I have a lot of excel spreadsheets that all have the same attribute schema. However, there are a varying number of header lines that precede the data in each.
In FeatureReaders & Readers, we define the start point for data by line number. Given the consistency of the attribute schema and the inconsistency of the header spiel, I’m trying to think of a way to only read in the ssheets from the start of the data/attribute names, i.e. dynamically, defined by the first attribute name rather than the line number (I guess).
Any ideas?
You could use a generic featurereader to read the excel files. Then test for the first feature that has your header title in attribute A. And then use the xlsx_row_id to as setting for header in your featurereader.
Or…
If your column names are fixed just rename all letters to the correct names. Or figure out how to do this dynamic based on the feature with the headers, merging this to all other features and renaming according.
Not sure I was clear and coherent in my explanation. There’s a whole load of non-attribute text at the top of the spreadsheets, and this (for some reason - not sure what) varies in length. Thus, the start line for the attribute names varies. Could be line 19, 20, 21 etc, etc. I’ve dummied up the structure here:
Field name A, Field name B etc are consistent from file to file. What isn’t consistent is the number of lines of ‘blah’ that precede the field name row. It also handily has a line between the attribute names and the data.

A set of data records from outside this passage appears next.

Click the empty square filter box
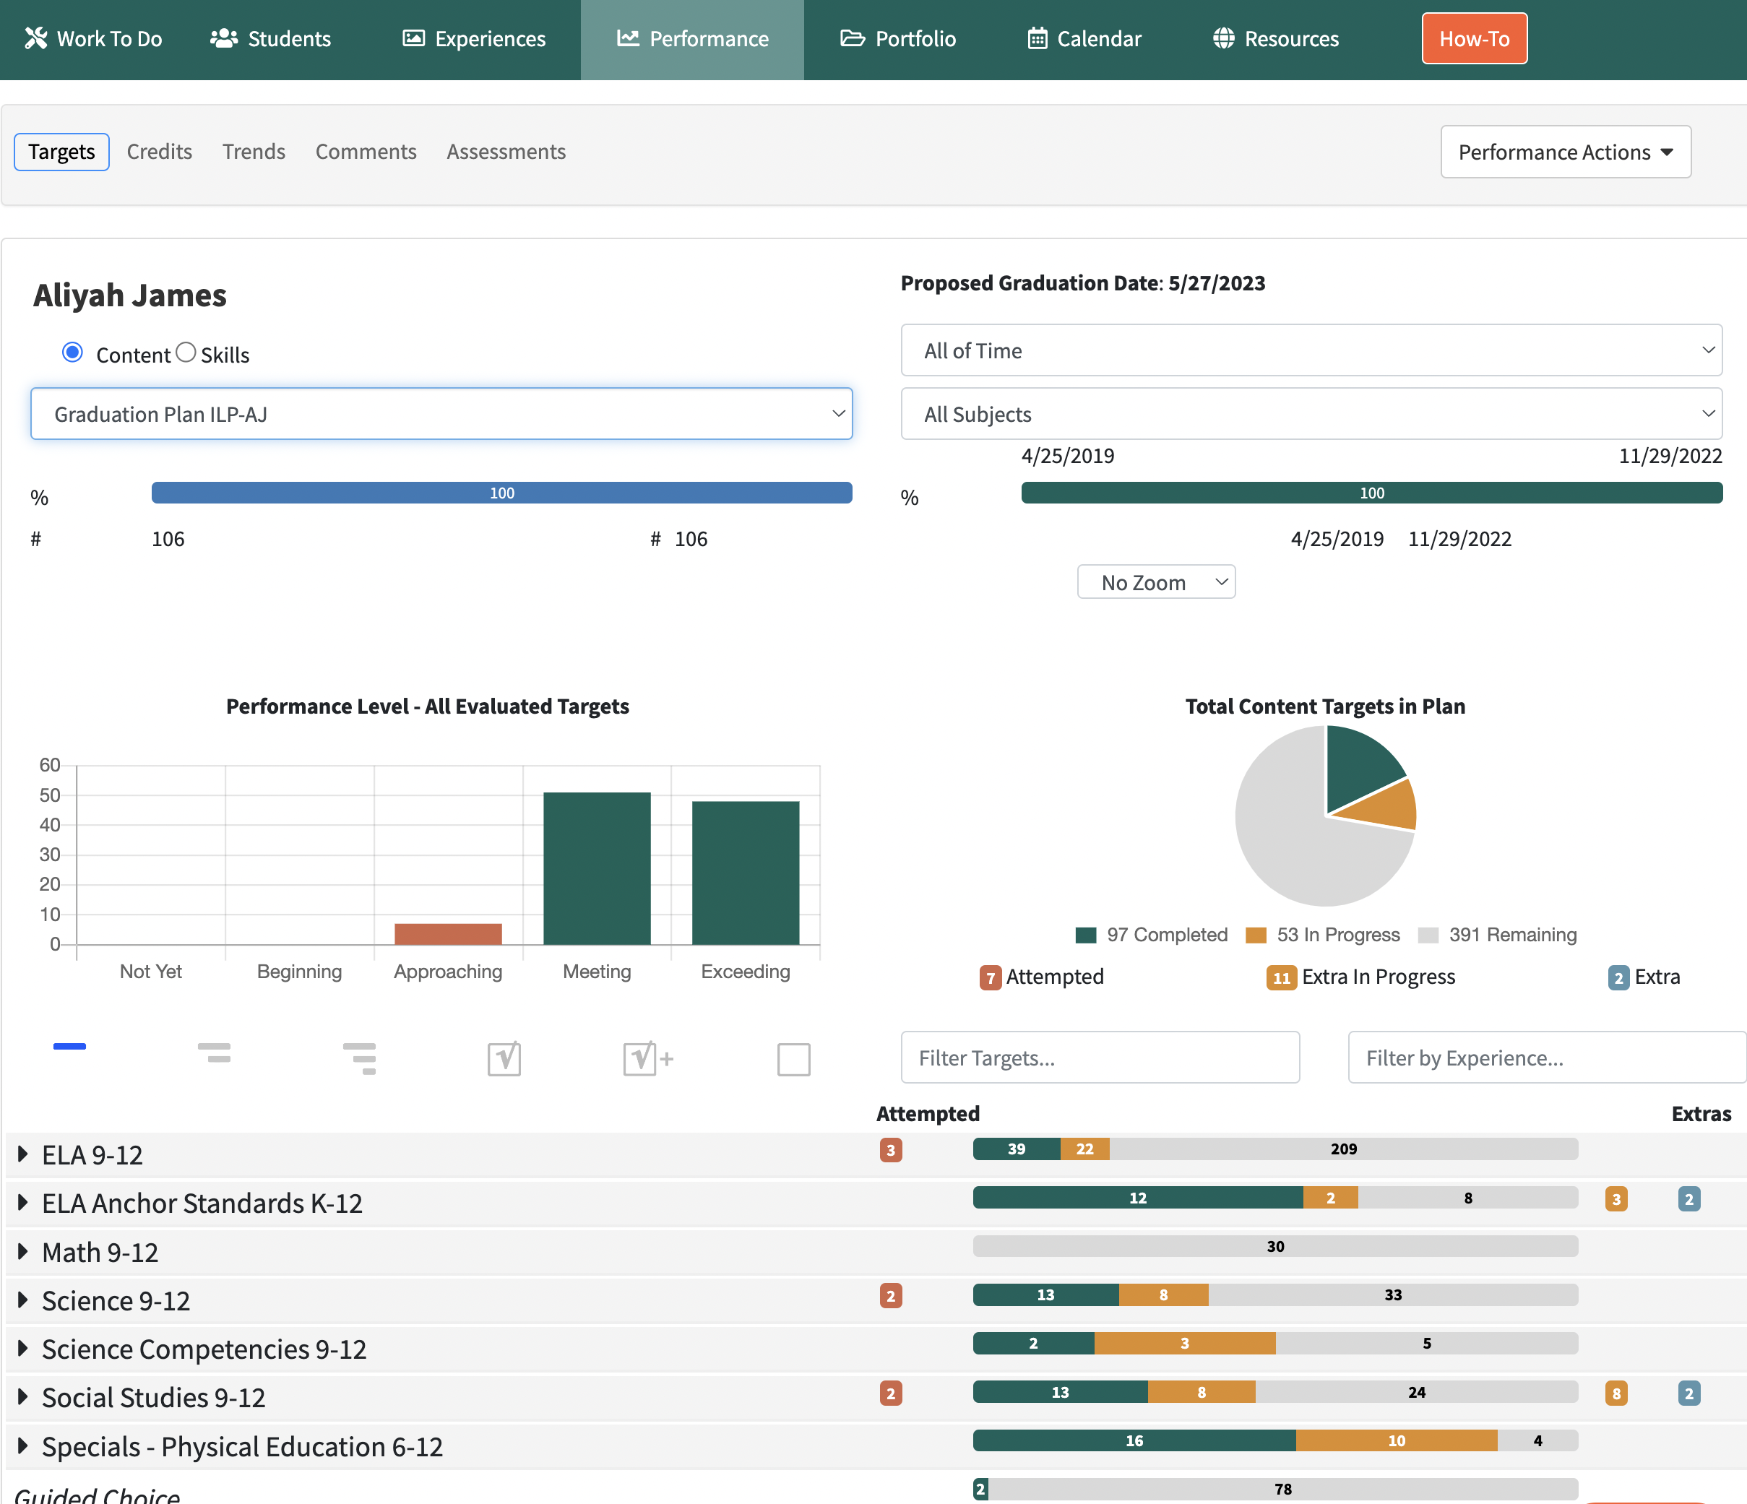Image resolution: width=1747 pixels, height=1504 pixels. tap(793, 1059)
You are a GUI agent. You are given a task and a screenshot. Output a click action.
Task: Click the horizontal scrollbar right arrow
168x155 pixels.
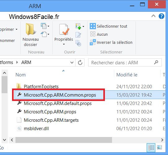(x=162, y=140)
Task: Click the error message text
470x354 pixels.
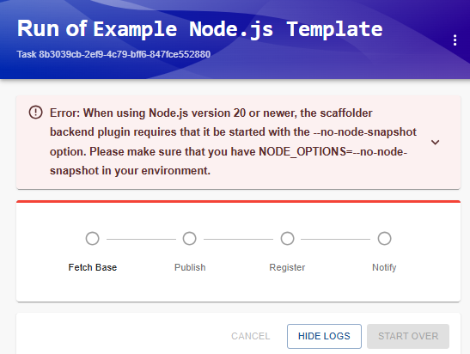Action: 233,142
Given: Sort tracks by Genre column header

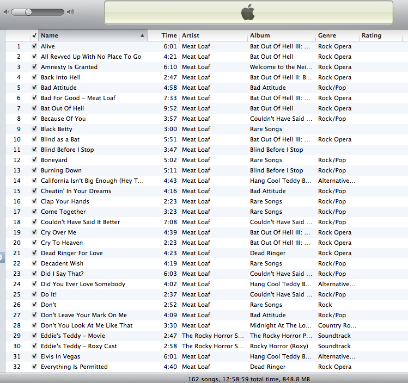Looking at the screenshot, I should 336,35.
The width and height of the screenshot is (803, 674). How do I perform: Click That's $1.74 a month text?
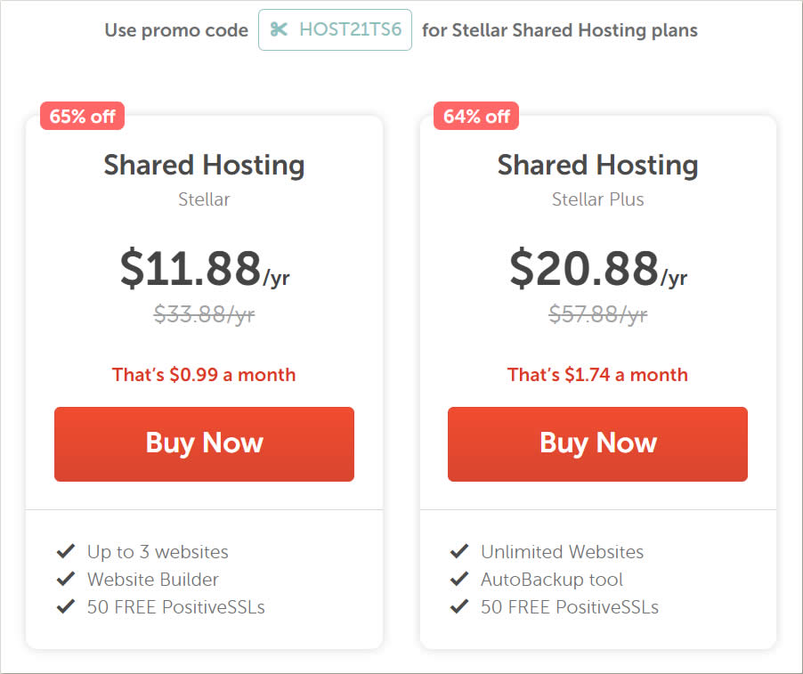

Another peculiarity of the software creating this output is that Field A only has one cell populated - the first -and this value is the same as the FME basename for the file, albeit with a suffix. This occurs nowhere else in the spreadsheet. So thinking about it, that is what I’d want the reader to look for as the start of the data. (I’m going to overwrite all Field Name A values with the suffixed basename later on.)
Did you try the Generic Reader / FeatureReader with Generic format?
Did you try the Generic Reader / FeatureReader with Generic format?
I did. Problem is that in A1, you have a value that is file-specific (includes a datetime). So you get this:
...so yes, I can find the FME basename feature using a tester, but FME won’t let me enter ‘A’ - I have to use the text value FME believes to be the column name.
Any way around this?
You could do something like this:
- When reading the Excel file, under Parameters set Field Names Row and Cell Range to empty. FME will name your columns A, B, etc. Also expose fme_basename
- Add a line number using a Counter
- Filter out the feature where column A starts with your fme_basename
- Add an attribute to this feature, set it to the line number, remove the other attributes
- Merge this feaure to all existing features
- Select only the features where the line number is greater then or equal to the line number from step 4
This worked very well. Just needed to set up group processing in the Counter.
(Was briefly confused as the FirstDataLine values weren’t matching the spreadsheets, but it was because FME is ignoring blank rows. )
Much obliged
You're welcome, thanks for the feedback.
I'm glad to know it works.